Recent advances highlight biofunctional magnetic nanoparticles (MNPs) as potent agents for both diagnostic and therapeutic strategies.^19,33 In this context, we sought to establish a reliable aptamer-nanoparticle conjugation workflow for tailor-made Au@Fe magnetic nanoparticles. Using reference sequences, we evaluated the conjugation behavior of aptamers relevant to Alzheimer's disease biomarkers, including the Aβ7-92-1H1 aptamer, which has been reported to inhibit Aβ42 aggregation, the RNV95 aptamer, known for its high affinity toward Aβ oligomers, and the thrombin-binding aptamer Thrombin-Binding Aptamer 1 (TBA1).^30,31 Following optimization of buffer composition, ionic strength, aptamer dilution strategy, and washing conditions, we extended the protocol to functionalize the nanoparticles with a SELEX-derived aptamer targeting GFAP (FIB1C-T3).
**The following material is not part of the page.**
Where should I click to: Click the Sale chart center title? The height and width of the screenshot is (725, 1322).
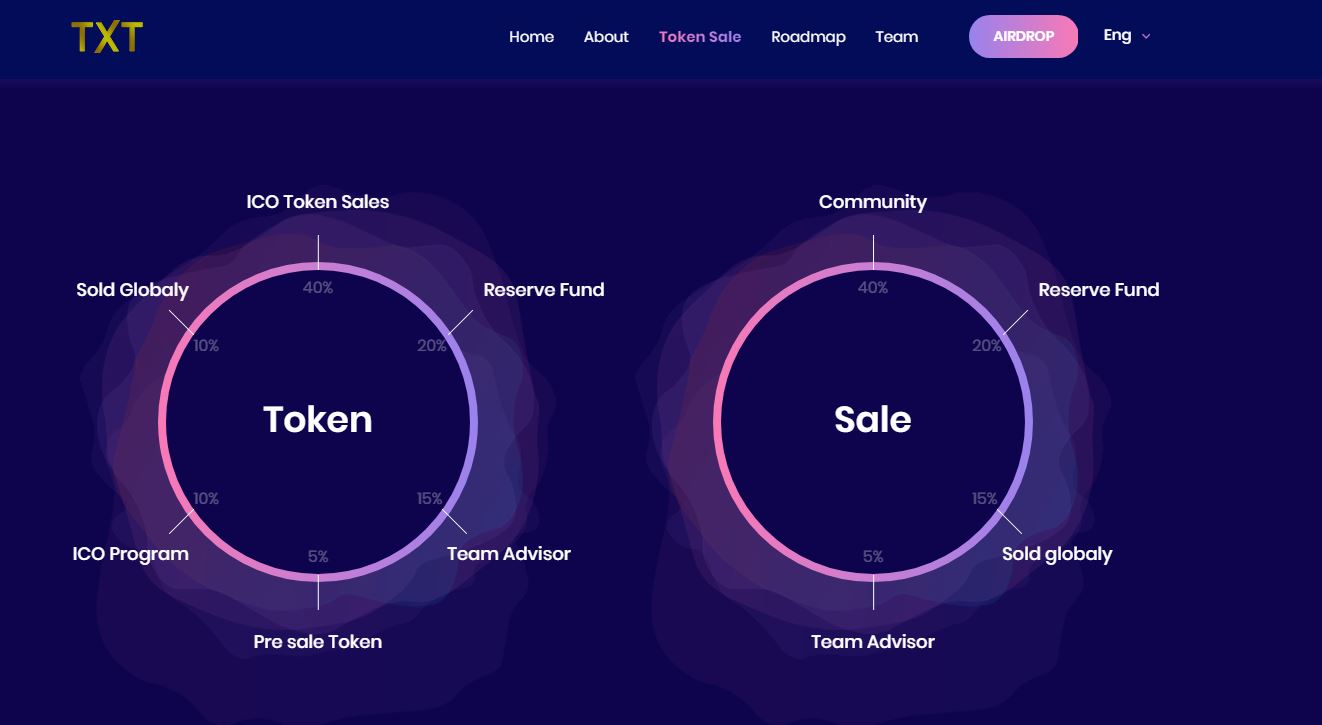pyautogui.click(x=873, y=419)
In this study, we report the aqueous synthesis, structural characterization, and magnetic evaluation of Au@Fe nanoparticles engineered for aptamer conjugation and biosensing applications. Systematic optimization of gold-shell growth, precursor stoichiometry, and surface charge enabled the identification of an optimal formulation exhibiting high colloidal stability, strong magnetic responsiveness, and well-defined plasmonic activity, which served as the foundation for the subsequent development of the biosensing platform. Leveraging these properties, we functionalized the nanoparticles with a thiolated DNA aptamer targeting major AD biomarkers, including Aβ₄₂, Aβ₄₀, thrombin, and GFAP. The resulting biofunctional nanoplatform integrates magnetic separation with molecular recognition, laying the foundation for next-generation aptamer-based biosensing systems capable of selective, multiplexed, and rapid detection of neurodegenerative disease biomarkers.

2 Experimental

2.1 Materials

Iron(III) chloride hexahydrate (FeCl₃·6H₂O, 99%) and iron(II) chloride tetrahydrate (FeCl₂·4H₂O, 99%) were purchased from Panreac (Darmstadt, Germany). Ammonia solution (25%) and tri-sodium citrate dihydrate (Na₃C₆H₅O₇·2H₂O, 99%) were obtained from VWR Chemicals (Leuven, Belgium). Tetrachloroauric(III) acid trihydrate (HAuCl₄·3H₂O, 99.5%) was supplied by Chem-Lab (Zedelgem, Belgium). All chemicals were used without further purification. Distilled water was used in all procedures.

2.2 Synthetic procedures

The synthesis of Au@Fe was performed via a two-step protocol adapted from Mühlberger et al.,⁵³ Elbialy et al.,⁵⁴ and Stein et al.,⁵⁵ with critical modifications introduced in both the magnetic core synthesis and gold-coating process.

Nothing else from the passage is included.